Foreword

In the 1977 Foreword I wrote:

"This handbook offers a comprehensive theory of human catharsis. Its general purpose is to provide a rationale for the aware use of cathartic interventions in education for personal development in interpersonal skills training. Its more specific purpose is to provide a theoretical complement to my practical manual on co-counselling techniques. The ideas presented here do not, of course, constitute the theory of the human condition that underlies co-counselling, but simply a theory. In principle it is open to revision as a function of applying it in co-counselling experience and practice, or in any comparable situation that allows an experiential research paradigm to be applied. The Contents provide a convenient conceptual map for getting an overview of the theoretical structure and for picking out items for ready reference."

The manual referred to here is Co-Counselling Manual. John Heron, 3rd revised edition 1998

In this 1998 revision, I have made some textual changes, and I have rearranged the sequence of chapters, putting the first four chapters of the first edition at the end of this second edition, in order to make the whole thing more immediately accessible. These four chapters, Chapters 4 to 7 below, present a theory of human nature and the human condition which underpins the discussion of issues in the first three chapters.

The 1977 first edition already pointed beyond itself in the following brief statement: "The fact that the intrinsic stresses of the human condition are such that human behaviour can break down into distorted and perverted forms is itself a kind of meta-challenge - to transpersonal development, in my view. The first order challenge of the stresses is to personal and interpersonal development, but the continued vulnerability of this achievement is a second order challenge to cultivate the wider reaches of human awareness." The transpersonal, or spiritual, dimension of human experience is included in a variety of developmental settings in the following seven publications.

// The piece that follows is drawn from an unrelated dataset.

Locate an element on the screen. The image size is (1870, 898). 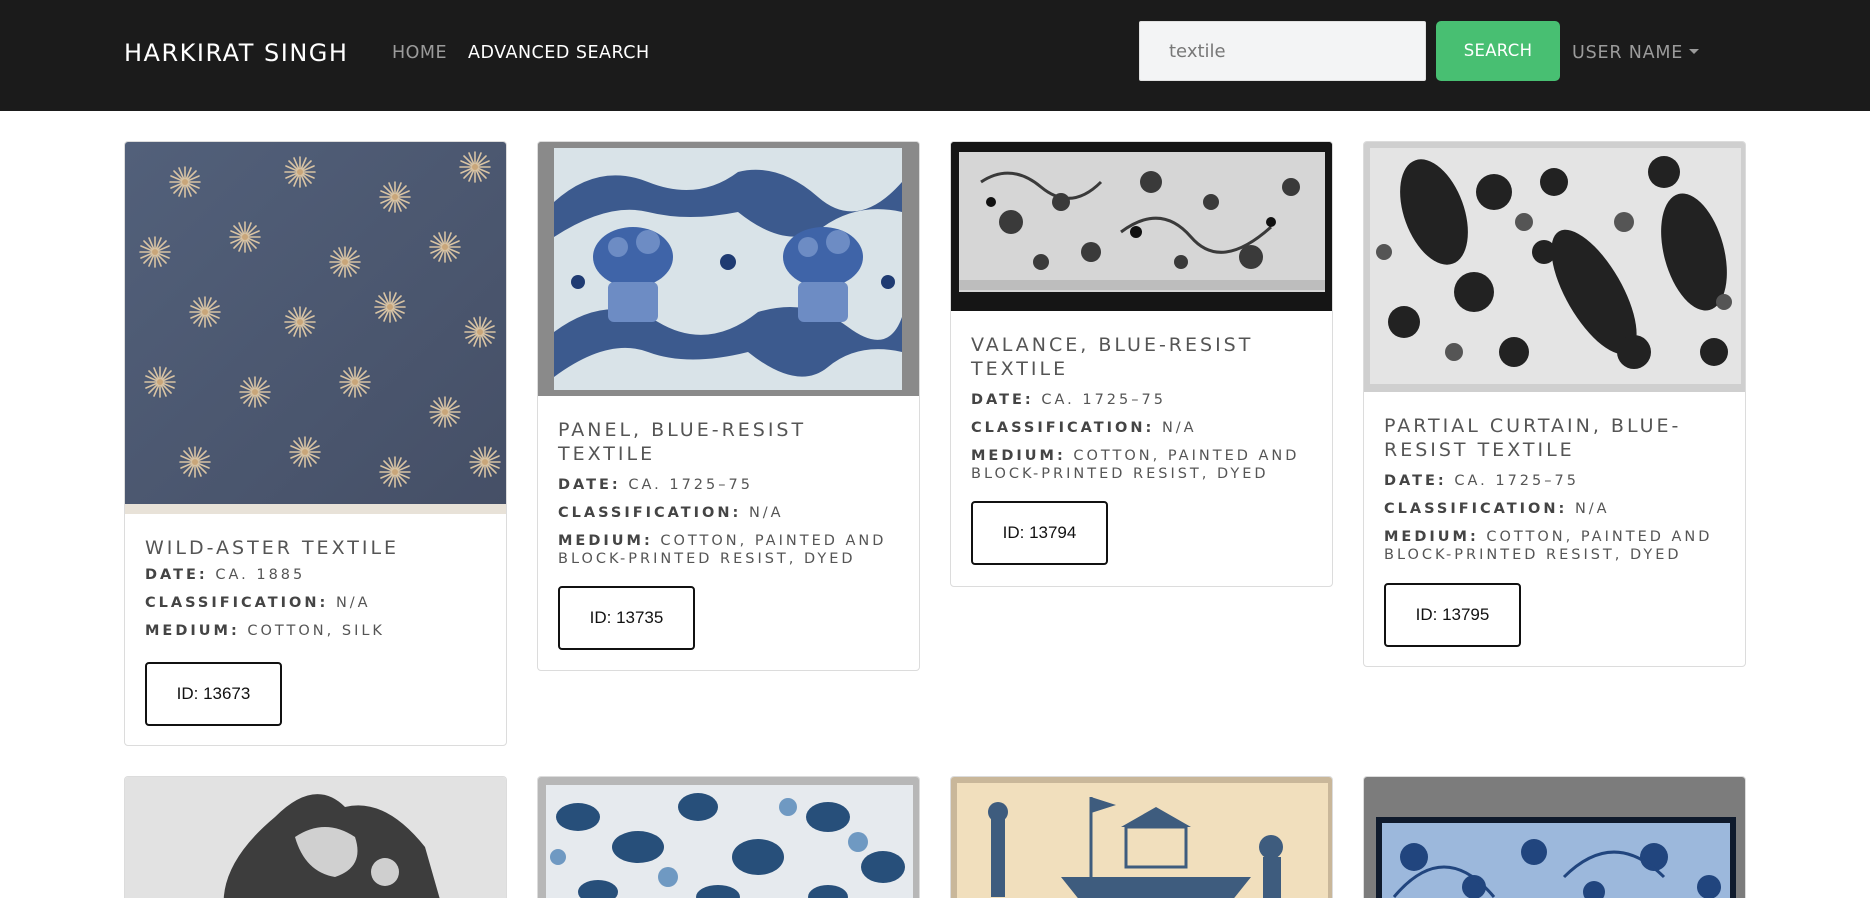
user-menu-dropdown: USER NAME is located at coordinates (1636, 53).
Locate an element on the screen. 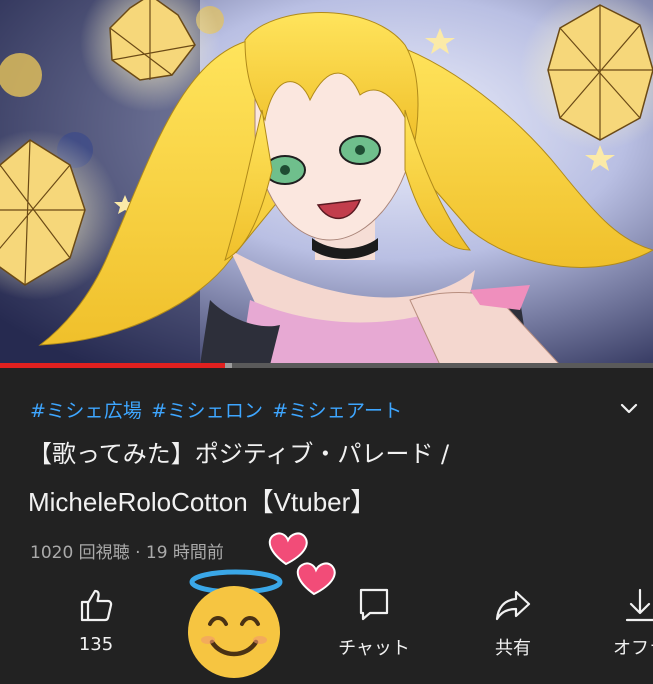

The chapter on co-creating, in the sixth of these, most precisely articulates a theory of the transpersonal context of the human condition, to which Catharsis in Human Development points, and by which it is expanded.

  1. Heron, J. and Reason, P. (1981) Co-counselling: An Experiential Inquiry 1, Guildford, University of Surrey. A co-operative inquiry on client states and processes in co-counselling.
  2. Heron, J. and Reason, P. (1982) Co-counselling: An Experiential Inquiry 2, Guildford, University of Surrey. A co-operative inquiry on ways in which co-counsellors can handle restimulation in everyday life.
  3. Heron, J. (1990) Helping the Client: A Creative, Practical Guide, London, Sage. Interpersonal skills training.
  4. Heron, J. (1992) Feeling and Personhood: Psychology in Another Key, London, Sage. See Chapter 6: The affective mode: emotion. This chapter develops further the account of personal needs and distress emotions given below, and outlines criteria of emotional competence.
  5. Heron, J. (1996) Co-operative Inquiry: Research into the Human Condition, London, Sage. Participative research.
  6. Heron, J. (1998) Sacred Science: Person-centred Inquiry into the Spiritual and the Subtle, Ross-on-Wye, PCCS Books. See Chapter 19: Co-creating. This presents a theory of the transpersonal context of the human condition.
  7. Heron, J. (1999) The Complete Facilitator's Handbook, London, Kogan Page. Facilitating human development in groups.

I am grateful to those with whom I have worked in basic co-counselling training workshops, advanced co-counselling workshops, co-counselling teacher training workshops, in co-counselling co-operative inquiries and in international workshops - in Belgium, England, France, Germany, Holland, Hungary, Ireland, Italy, New Zealand, Spain, and the USA - for providing the crucible of systematically shared experience within which the ideas presented in this paper - and their expansion in subsequent publications - have been developed.